[Start DATASET RECORDS]

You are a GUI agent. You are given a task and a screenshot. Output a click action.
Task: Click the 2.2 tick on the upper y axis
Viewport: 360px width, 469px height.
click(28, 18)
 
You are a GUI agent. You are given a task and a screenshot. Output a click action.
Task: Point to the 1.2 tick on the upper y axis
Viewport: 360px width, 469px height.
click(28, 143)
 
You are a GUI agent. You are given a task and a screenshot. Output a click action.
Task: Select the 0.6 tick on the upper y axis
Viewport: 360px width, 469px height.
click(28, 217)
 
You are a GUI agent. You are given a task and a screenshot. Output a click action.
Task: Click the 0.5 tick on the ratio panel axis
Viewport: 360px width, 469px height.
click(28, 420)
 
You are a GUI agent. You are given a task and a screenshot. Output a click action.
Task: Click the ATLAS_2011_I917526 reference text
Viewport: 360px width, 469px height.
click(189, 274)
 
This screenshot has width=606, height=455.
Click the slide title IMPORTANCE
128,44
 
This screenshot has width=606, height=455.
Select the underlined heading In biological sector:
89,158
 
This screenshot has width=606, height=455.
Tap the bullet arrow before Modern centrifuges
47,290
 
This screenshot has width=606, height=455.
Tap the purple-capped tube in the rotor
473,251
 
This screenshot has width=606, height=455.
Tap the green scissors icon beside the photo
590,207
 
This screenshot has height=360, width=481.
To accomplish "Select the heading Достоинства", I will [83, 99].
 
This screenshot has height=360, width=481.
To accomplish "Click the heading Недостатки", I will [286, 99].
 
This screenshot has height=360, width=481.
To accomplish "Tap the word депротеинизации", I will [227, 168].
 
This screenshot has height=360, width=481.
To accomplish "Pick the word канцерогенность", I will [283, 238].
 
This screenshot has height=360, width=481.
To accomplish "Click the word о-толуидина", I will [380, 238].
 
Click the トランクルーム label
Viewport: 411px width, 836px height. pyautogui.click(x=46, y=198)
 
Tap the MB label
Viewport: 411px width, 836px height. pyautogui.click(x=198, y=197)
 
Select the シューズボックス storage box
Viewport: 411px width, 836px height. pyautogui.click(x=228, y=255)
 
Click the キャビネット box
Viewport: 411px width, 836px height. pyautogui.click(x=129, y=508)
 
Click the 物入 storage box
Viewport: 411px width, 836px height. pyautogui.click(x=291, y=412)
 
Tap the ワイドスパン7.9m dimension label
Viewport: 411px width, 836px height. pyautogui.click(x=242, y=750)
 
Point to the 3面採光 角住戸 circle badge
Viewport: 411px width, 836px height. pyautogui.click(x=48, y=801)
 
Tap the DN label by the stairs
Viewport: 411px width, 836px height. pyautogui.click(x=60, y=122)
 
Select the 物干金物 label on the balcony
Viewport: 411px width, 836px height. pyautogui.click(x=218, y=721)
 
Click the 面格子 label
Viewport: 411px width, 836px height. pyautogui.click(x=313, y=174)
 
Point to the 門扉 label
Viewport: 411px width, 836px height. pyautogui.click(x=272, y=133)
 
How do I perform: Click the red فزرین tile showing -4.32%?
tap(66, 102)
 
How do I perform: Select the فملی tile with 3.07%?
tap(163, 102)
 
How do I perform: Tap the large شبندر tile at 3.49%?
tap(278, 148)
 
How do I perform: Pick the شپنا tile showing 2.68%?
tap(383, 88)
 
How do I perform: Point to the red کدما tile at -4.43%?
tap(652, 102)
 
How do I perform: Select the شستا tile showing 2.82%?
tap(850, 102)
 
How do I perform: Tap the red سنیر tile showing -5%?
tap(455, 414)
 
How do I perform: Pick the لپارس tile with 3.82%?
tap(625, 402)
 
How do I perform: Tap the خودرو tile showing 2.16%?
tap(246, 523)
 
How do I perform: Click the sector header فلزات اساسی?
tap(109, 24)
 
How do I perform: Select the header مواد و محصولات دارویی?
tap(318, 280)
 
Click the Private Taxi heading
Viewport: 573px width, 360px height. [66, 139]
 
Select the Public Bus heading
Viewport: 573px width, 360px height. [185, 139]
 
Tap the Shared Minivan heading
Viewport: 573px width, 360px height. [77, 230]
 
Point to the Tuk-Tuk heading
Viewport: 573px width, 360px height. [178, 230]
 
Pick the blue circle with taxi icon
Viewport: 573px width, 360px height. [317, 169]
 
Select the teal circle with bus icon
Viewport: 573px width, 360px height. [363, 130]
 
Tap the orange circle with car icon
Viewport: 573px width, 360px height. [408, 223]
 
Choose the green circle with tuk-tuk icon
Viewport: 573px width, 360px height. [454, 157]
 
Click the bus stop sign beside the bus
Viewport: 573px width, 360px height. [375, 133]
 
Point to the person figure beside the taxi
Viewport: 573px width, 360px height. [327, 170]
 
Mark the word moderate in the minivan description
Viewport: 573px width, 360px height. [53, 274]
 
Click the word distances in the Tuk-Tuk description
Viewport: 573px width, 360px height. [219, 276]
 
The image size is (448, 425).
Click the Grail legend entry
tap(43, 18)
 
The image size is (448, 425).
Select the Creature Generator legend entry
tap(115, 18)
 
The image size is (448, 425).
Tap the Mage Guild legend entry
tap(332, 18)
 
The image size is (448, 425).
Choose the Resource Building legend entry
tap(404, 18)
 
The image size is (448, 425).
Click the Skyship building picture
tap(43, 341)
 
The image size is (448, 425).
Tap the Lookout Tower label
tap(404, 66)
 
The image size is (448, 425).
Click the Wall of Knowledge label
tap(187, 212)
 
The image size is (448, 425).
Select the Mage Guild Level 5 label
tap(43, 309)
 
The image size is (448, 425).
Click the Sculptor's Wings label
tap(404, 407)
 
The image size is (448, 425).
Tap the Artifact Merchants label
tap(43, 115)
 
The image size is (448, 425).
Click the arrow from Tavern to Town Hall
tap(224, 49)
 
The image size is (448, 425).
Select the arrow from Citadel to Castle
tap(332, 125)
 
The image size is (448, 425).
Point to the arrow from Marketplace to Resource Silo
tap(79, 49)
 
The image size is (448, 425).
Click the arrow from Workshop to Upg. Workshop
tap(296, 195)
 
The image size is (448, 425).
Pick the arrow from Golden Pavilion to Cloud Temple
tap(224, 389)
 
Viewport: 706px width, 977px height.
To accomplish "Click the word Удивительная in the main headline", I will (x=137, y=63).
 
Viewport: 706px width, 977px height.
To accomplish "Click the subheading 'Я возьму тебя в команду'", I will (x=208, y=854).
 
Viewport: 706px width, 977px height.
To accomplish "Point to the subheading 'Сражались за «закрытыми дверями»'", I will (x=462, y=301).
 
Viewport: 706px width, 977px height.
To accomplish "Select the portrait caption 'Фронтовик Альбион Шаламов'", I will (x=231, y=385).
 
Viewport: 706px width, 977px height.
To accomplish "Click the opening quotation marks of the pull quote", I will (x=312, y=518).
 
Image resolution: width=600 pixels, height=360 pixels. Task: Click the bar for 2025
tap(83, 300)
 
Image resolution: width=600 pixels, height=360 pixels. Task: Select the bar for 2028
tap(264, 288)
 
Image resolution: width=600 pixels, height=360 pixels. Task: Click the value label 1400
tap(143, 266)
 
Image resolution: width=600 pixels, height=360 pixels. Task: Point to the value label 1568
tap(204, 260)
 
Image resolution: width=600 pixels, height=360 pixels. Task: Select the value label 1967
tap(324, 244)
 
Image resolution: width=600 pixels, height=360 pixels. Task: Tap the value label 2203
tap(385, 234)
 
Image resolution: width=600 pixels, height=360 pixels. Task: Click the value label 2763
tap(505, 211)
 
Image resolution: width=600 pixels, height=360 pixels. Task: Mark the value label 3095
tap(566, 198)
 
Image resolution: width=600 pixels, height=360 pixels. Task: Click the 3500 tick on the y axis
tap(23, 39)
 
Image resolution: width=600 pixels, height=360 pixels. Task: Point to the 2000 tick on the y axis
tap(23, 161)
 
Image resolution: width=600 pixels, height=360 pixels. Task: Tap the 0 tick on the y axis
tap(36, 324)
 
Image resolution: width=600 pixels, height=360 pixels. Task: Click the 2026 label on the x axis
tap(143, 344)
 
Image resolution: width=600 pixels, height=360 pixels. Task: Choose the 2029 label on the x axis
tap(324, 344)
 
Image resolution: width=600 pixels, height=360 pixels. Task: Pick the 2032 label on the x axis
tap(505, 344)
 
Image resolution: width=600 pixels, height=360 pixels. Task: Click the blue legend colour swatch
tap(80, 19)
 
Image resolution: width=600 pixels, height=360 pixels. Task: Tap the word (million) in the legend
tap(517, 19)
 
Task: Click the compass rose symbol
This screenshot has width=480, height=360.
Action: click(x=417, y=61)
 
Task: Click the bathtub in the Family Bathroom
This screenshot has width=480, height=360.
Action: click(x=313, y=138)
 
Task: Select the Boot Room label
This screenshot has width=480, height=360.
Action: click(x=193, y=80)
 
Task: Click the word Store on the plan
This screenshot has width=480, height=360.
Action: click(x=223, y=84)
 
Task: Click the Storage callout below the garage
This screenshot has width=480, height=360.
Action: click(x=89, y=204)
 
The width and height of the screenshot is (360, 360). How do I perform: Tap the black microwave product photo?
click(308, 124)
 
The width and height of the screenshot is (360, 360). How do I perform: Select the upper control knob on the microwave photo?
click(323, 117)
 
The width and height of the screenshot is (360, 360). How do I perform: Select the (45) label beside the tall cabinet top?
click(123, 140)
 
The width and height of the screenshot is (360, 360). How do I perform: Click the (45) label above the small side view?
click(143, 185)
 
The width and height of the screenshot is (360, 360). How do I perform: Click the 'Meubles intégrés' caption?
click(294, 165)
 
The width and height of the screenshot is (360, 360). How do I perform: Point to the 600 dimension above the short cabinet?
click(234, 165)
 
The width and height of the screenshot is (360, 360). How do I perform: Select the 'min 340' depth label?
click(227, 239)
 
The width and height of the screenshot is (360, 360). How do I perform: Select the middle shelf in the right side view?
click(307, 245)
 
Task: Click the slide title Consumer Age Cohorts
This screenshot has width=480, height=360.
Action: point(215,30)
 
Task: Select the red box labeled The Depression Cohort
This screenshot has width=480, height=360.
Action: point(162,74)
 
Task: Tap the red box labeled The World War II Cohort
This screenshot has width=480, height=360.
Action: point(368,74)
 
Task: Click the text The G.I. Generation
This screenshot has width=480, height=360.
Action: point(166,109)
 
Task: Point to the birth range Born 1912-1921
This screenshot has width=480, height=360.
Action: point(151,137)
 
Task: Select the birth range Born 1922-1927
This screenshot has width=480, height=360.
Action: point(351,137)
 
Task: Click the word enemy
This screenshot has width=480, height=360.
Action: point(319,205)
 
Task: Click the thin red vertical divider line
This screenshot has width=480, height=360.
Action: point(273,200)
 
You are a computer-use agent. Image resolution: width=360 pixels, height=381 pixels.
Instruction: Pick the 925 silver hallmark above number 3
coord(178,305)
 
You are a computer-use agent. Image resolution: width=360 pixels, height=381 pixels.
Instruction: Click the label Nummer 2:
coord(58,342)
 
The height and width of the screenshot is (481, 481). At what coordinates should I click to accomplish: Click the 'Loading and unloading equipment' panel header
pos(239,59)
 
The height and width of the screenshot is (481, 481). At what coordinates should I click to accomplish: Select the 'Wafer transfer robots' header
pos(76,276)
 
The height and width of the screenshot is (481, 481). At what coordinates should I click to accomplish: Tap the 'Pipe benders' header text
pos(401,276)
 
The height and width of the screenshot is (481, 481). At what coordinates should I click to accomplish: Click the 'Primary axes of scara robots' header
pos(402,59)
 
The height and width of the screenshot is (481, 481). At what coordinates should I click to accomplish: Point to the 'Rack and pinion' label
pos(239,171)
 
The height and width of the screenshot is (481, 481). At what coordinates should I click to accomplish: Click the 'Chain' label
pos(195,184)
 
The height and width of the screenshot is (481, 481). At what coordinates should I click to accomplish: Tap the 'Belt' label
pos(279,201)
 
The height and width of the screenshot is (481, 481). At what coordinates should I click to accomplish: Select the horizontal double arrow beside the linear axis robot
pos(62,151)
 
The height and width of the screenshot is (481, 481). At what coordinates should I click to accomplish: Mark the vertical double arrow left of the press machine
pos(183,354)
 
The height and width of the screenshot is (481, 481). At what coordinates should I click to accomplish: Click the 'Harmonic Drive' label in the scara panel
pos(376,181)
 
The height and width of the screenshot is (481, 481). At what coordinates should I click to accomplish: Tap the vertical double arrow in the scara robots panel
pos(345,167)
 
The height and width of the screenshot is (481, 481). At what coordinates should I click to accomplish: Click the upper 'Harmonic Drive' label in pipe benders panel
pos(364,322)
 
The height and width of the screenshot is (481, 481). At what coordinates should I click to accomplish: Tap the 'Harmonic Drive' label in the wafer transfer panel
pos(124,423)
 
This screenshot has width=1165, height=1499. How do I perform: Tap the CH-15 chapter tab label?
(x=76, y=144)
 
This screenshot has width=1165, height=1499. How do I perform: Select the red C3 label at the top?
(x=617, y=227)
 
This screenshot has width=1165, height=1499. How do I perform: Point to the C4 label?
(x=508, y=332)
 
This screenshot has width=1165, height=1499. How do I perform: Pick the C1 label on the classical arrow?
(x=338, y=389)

[End DATASET RECORDS]

# [INSTRUCTIONS TO FOLLOW]
Gather every line in the rows above that contains the word "blue", and copy each of those lines in full.

# [REPLY TO THE TASK]
Pick the blue circle with taxi icon
Image resolution: width=600 pixels, height=360 pixels. Task: Click the blue legend colour swatch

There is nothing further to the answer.